Looking Ahead: New Opportunities
Kinder Morgan is actively pursuing new opportunities in the natural gas sector, particularly related to the growing demand for natural gas in electric generation. The company is actively engaged in discussions for new projects that could cater to the increasing demand for natural gas for applications like coal conversions at power plants, artificial intelligence operations, cryptocurrency mining, data centers, and industrial re-shoring. This pipeline of potential projects represents a significant opportunity for the company, potentially adding more than 5 billion cubic feet per day (Bcf/d) of new demand.
Stock Performance
Prior to the earnings release, Kinder Morgan shares had gained approximately 41% year-to-date. Following the announcement, the stock dropped 3.81% after hours, closing at $23.98 per share at the time of publication.
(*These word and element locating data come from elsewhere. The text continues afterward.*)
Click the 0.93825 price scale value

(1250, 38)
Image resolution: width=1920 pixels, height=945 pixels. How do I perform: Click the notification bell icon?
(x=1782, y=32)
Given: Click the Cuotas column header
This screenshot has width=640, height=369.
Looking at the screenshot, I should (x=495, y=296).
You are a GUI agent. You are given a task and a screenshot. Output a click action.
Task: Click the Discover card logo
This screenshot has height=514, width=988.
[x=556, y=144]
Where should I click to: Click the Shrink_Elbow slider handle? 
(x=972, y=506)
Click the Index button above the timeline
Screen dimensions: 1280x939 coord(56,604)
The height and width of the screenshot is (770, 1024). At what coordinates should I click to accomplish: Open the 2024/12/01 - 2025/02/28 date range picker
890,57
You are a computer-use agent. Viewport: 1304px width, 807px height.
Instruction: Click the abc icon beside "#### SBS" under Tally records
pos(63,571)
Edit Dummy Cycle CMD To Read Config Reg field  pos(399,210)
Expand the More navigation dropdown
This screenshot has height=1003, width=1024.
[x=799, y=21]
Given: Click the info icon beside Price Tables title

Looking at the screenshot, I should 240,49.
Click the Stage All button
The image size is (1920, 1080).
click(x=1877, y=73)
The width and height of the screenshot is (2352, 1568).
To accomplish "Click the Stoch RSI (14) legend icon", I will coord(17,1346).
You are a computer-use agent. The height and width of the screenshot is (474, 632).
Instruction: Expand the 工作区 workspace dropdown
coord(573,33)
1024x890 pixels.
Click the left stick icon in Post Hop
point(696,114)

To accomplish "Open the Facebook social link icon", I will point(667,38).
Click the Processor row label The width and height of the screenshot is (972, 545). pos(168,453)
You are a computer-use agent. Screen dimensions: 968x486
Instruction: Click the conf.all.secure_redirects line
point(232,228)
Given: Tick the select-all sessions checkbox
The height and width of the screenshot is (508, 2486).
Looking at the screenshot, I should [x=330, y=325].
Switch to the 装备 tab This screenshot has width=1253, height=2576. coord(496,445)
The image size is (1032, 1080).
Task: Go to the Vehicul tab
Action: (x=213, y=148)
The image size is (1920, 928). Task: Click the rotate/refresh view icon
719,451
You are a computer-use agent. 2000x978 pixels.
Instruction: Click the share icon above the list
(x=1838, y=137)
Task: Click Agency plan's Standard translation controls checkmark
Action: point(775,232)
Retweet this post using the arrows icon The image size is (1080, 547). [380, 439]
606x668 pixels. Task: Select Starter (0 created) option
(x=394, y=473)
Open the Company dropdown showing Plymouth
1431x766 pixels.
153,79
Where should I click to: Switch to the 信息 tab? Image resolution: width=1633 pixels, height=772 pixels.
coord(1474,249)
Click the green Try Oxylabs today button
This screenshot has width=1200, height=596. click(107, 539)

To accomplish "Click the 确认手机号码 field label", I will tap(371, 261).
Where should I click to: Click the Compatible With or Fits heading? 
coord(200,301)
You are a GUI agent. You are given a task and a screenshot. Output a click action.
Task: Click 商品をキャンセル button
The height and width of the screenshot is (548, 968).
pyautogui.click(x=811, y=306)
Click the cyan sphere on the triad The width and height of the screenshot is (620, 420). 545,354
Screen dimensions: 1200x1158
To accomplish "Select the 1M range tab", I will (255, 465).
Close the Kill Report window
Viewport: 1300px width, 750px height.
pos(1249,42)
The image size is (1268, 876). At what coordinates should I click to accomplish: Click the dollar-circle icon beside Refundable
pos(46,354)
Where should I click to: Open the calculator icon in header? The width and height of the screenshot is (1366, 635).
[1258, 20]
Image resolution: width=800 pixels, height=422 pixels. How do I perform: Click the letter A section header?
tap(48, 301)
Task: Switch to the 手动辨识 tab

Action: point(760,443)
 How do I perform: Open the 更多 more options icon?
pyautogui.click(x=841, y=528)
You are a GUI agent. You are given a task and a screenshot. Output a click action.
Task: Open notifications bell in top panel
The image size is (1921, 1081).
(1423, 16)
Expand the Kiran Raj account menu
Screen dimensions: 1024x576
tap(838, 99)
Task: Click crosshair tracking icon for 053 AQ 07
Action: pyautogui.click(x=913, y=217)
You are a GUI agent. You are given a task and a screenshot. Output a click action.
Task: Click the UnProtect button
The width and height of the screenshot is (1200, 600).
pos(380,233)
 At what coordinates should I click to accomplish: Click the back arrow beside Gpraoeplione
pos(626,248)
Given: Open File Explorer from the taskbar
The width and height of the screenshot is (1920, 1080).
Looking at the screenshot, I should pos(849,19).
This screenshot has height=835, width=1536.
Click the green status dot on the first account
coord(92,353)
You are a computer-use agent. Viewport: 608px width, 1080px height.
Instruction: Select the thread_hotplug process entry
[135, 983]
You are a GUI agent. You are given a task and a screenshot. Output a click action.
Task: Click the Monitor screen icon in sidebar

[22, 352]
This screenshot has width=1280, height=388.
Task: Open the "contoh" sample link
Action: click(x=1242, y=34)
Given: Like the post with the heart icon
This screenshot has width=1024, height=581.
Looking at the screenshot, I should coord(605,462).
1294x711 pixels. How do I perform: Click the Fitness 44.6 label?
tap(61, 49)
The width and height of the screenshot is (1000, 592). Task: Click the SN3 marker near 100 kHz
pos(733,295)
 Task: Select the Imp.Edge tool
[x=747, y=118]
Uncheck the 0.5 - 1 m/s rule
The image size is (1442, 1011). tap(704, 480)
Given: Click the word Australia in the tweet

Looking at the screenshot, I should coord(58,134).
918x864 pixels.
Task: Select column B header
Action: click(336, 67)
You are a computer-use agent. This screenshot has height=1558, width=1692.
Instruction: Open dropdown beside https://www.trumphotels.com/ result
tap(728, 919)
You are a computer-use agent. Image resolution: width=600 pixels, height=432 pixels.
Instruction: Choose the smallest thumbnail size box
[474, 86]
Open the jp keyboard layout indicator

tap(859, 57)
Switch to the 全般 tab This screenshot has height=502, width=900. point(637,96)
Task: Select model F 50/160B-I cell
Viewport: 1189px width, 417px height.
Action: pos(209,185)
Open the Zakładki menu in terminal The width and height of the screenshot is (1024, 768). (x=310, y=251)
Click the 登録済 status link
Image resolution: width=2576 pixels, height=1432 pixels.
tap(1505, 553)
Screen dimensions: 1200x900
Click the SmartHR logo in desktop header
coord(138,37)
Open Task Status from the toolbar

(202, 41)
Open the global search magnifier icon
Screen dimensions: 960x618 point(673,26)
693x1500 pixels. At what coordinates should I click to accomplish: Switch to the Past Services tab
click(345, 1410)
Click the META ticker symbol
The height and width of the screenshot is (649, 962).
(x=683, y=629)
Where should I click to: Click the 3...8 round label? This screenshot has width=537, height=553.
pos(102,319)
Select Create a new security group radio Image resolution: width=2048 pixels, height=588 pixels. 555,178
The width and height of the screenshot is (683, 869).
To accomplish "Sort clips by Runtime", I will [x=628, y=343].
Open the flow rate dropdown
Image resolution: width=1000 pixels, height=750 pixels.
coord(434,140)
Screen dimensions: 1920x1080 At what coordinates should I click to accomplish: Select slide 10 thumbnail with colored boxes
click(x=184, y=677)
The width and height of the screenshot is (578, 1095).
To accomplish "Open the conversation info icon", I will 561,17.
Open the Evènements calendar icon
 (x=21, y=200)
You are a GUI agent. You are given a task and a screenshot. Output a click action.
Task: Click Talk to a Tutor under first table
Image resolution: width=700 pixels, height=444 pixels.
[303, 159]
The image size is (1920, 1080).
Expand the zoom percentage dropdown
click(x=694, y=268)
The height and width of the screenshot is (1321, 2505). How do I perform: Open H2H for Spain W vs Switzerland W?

This drop reflects investor sentiment towards the company’s missed earnings estimates. However, the company’s positive outlook and focus on growth in the natural gas sector may provide some support to its stock in the long term.
Overall, Kinder Morgan’s Q3 earnings report presented a mixed picture for investors. While the company missed expectations in the short term, its strong performance in the Natural Gas Pipelines and Terminals segment, combined with its positive long-term outlook and focus on new growth opportunities, offer reasons for cautious optimism.